10. On the survey of authority cited, we are clearly of the view that the case in hand is comparable on facts to one in Madhiya v. Rameshchandra 1987 (I) MPWN 223, and the claimant/appellant has to be allowed lump sum amount of compensation which we assess at Rs. 30,000/- on all counts. We have considered not only the evidence adduced in the case on the question of loss of earning capacity, but we have also considered that for pain and suffering, the claimant/appellant could claim compensation which fact was ignored by the Tribunal. Indeed, the Tribunal has noted in the impugned award that the claimant had become almost a cripple and she was not able even to stand and walk properly. In that view of the matter, we do not think if any amount less than what we have assessed would do justice to her case. We are also of the view that from the meagre sum that we have awarded to her, it would not be reasonable to make further deduction from that amount. Indeed, this view we have taken because all courts have consistently taken this view and have developed a judicial consensus on the question of deduction, namely, that as rule of law to be applied universally, deduction is not to be made and indeed, there is no statutory provision in that regard that can be read and indeed, nothing has been pointed out to us.

11. Although at the conclusion of the judgment Mr. Dubey has still insisted that on the question of award of interest there remains a leeway for the court to walk through, having regard to the facts and circumstances of the case, we find, however, bound by the law laid down by their Lordships of the Supreme Court. True, it is that in a decision of a learned single Judge of the Karnataka High Court in the case of Adamkhan Mohamed v.
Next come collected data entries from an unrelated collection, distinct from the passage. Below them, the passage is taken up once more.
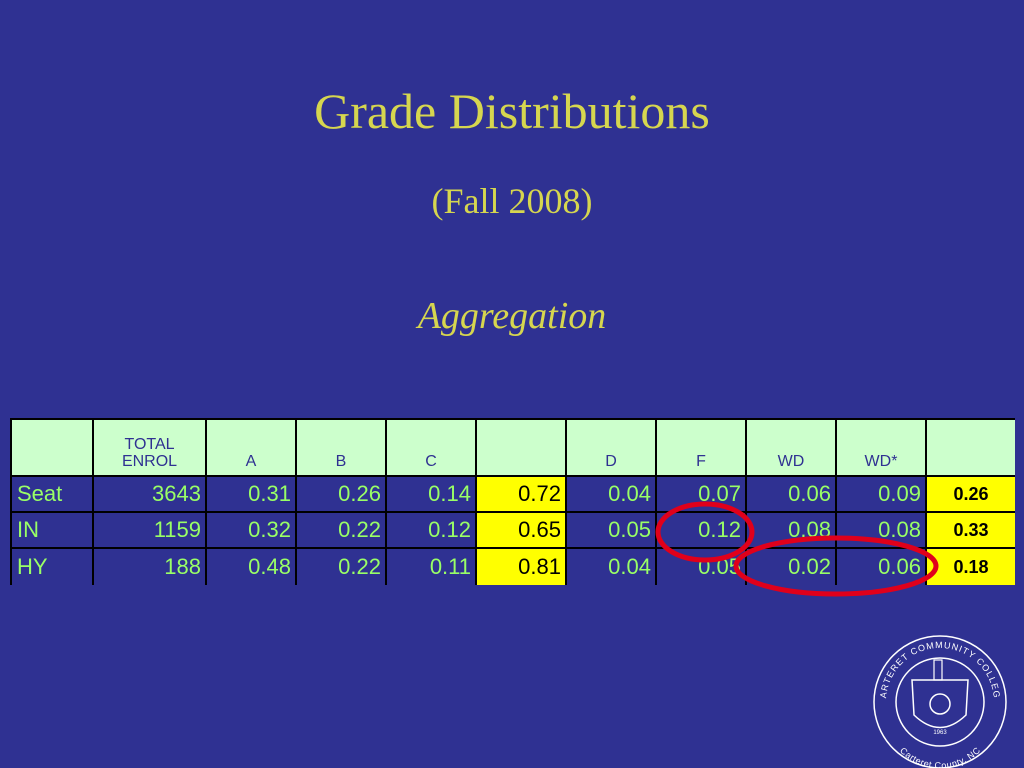  What do you see at coordinates (341, 462) in the screenshot?
I see `header-text: B` at bounding box center [341, 462].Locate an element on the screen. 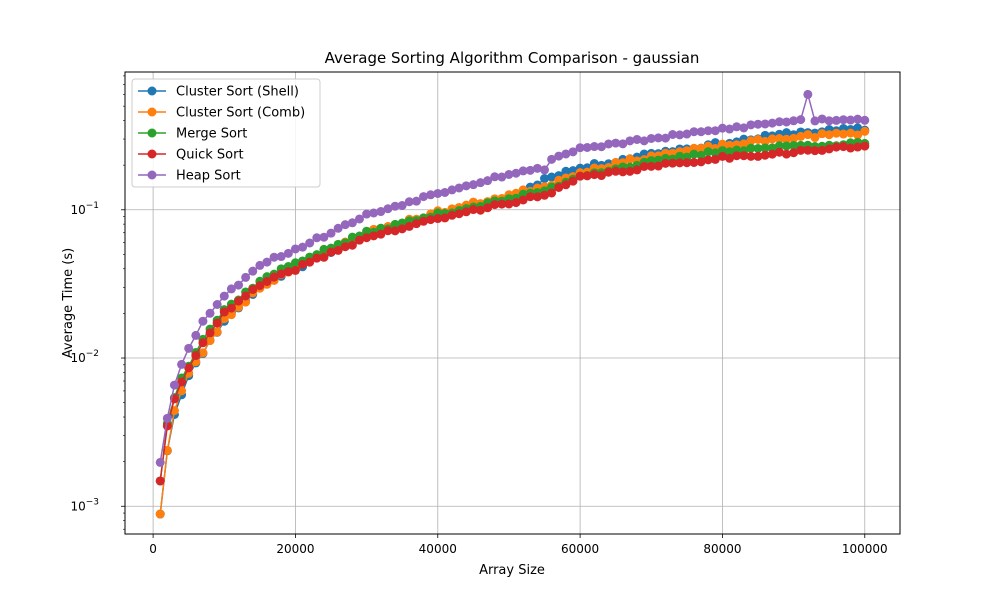 The image size is (1000, 600). y-tick-label: 10⁻² is located at coordinates (84, 357).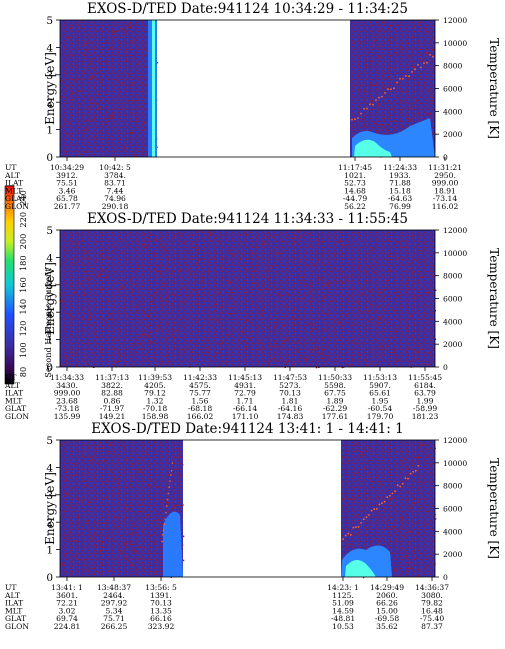 The height and width of the screenshot is (649, 505). I want to click on ephemeris-cell: 11:34:33, so click(67, 378).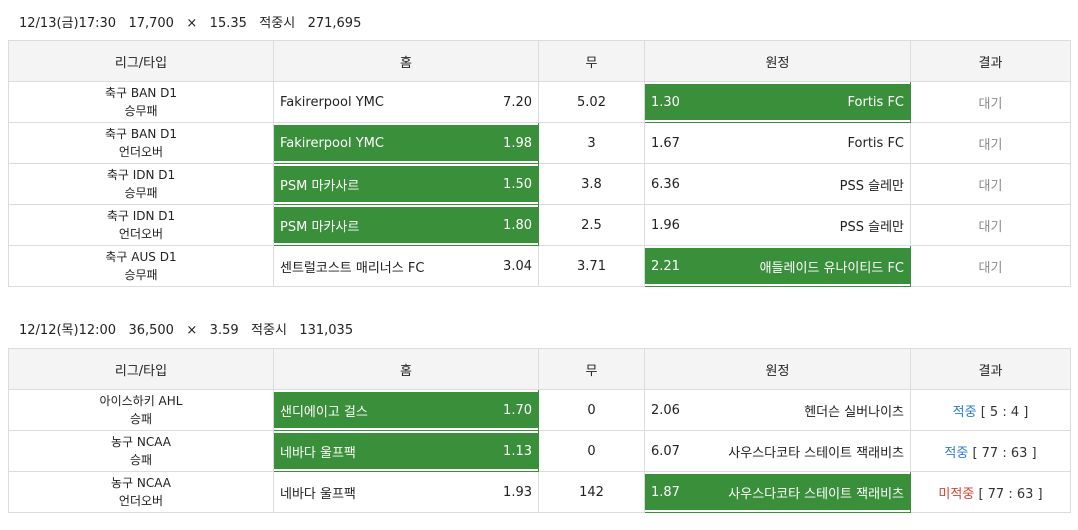 The image size is (1078, 530). I want to click on home-team-cell-selected: 샌디에이고 걸스 1.70, so click(406, 410). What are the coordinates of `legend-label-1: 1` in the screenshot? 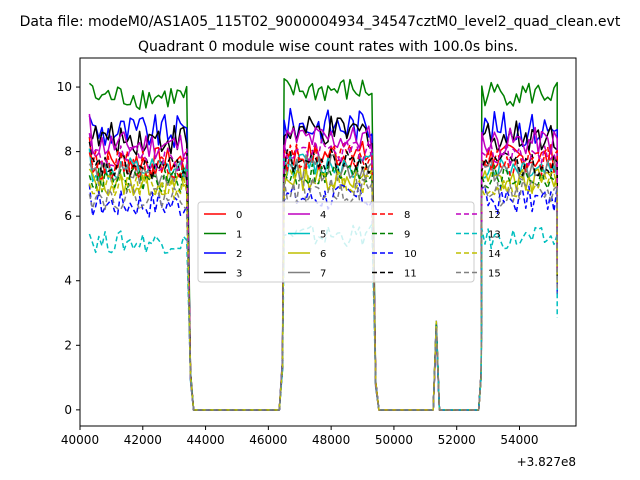 It's located at (239, 236).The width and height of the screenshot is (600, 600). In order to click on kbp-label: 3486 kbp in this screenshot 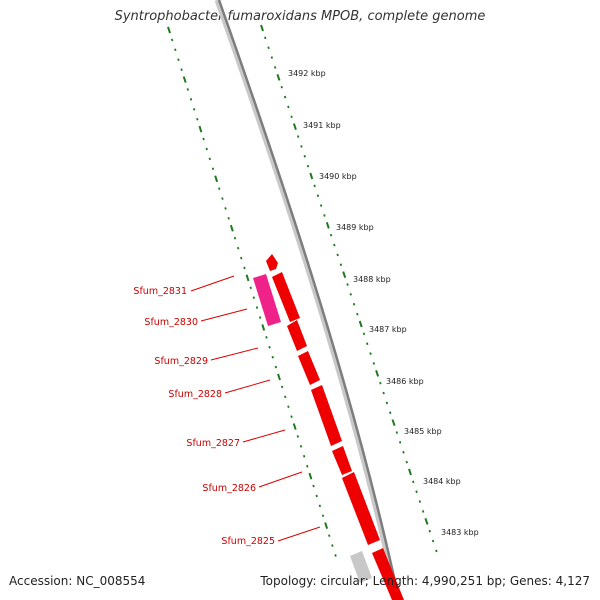, I will do `click(405, 382)`.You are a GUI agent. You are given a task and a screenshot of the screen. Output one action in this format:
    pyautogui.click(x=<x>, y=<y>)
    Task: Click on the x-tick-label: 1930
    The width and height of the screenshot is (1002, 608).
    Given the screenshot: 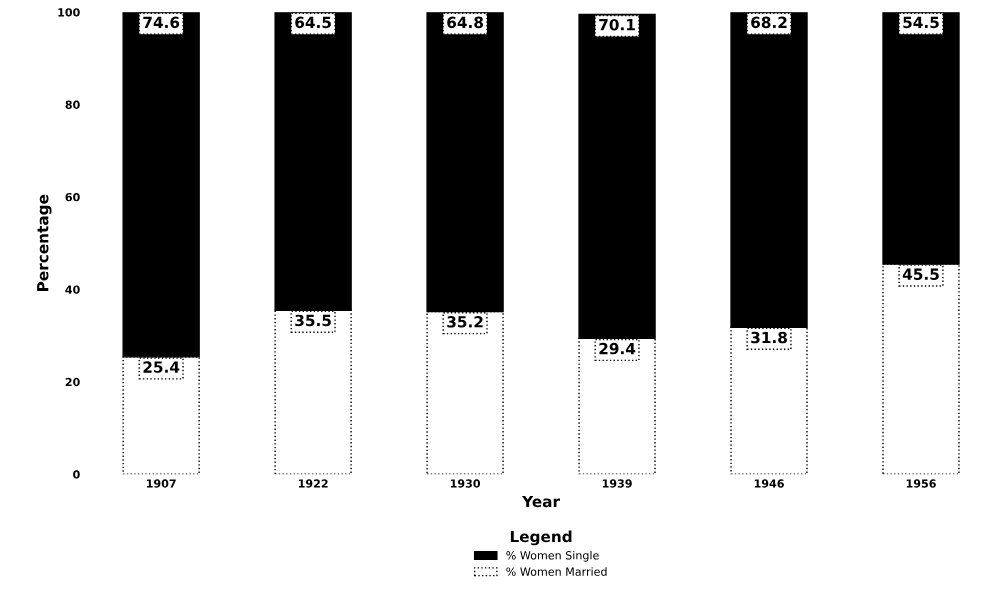 What is the action you would take?
    pyautogui.click(x=466, y=484)
    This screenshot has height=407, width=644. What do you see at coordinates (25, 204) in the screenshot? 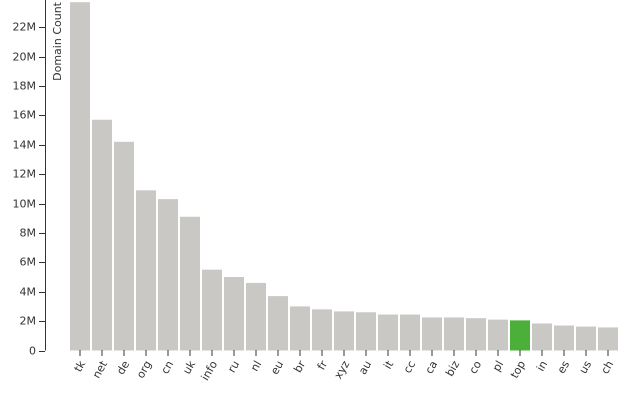
I see `y-tick-label: 10M` at bounding box center [25, 204].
Ramesh Raya Naik 1978 ACJ 409 (Karnataka) the question of interest was raised and it was held that because the case was pending for a long time, the interest awarded should be reduced from 6 to 5 per cent per annum. However, with due respect, we are not inclined to depart from the view we have already taken in the matter of award of interest.

12. For all the foregoing reasons, we hold that the claimant/appellant has to be awarded compensation and interest as directed above Accordingly, the appeal is allowed and the award passed by the Tribunal is set aside. The claimant shall be paid a sum of Rs. 30,000/- as compensation and interest thereon at the rate of 12 per cent per annum from the date of application till payment. It is not disputed that vehicle was insured with respondent No. 2 and as such, the award has to be satisfied by the insurer, namely, the second respondent as the sura awarded falls within the statutory liability of the insurer. Within three months, the claim awarded shall be satisfied by the insurer. We direct that certified copy of the judgment shall be delivered to the insurer's counsel on application being made in that regard on payment of usual costs.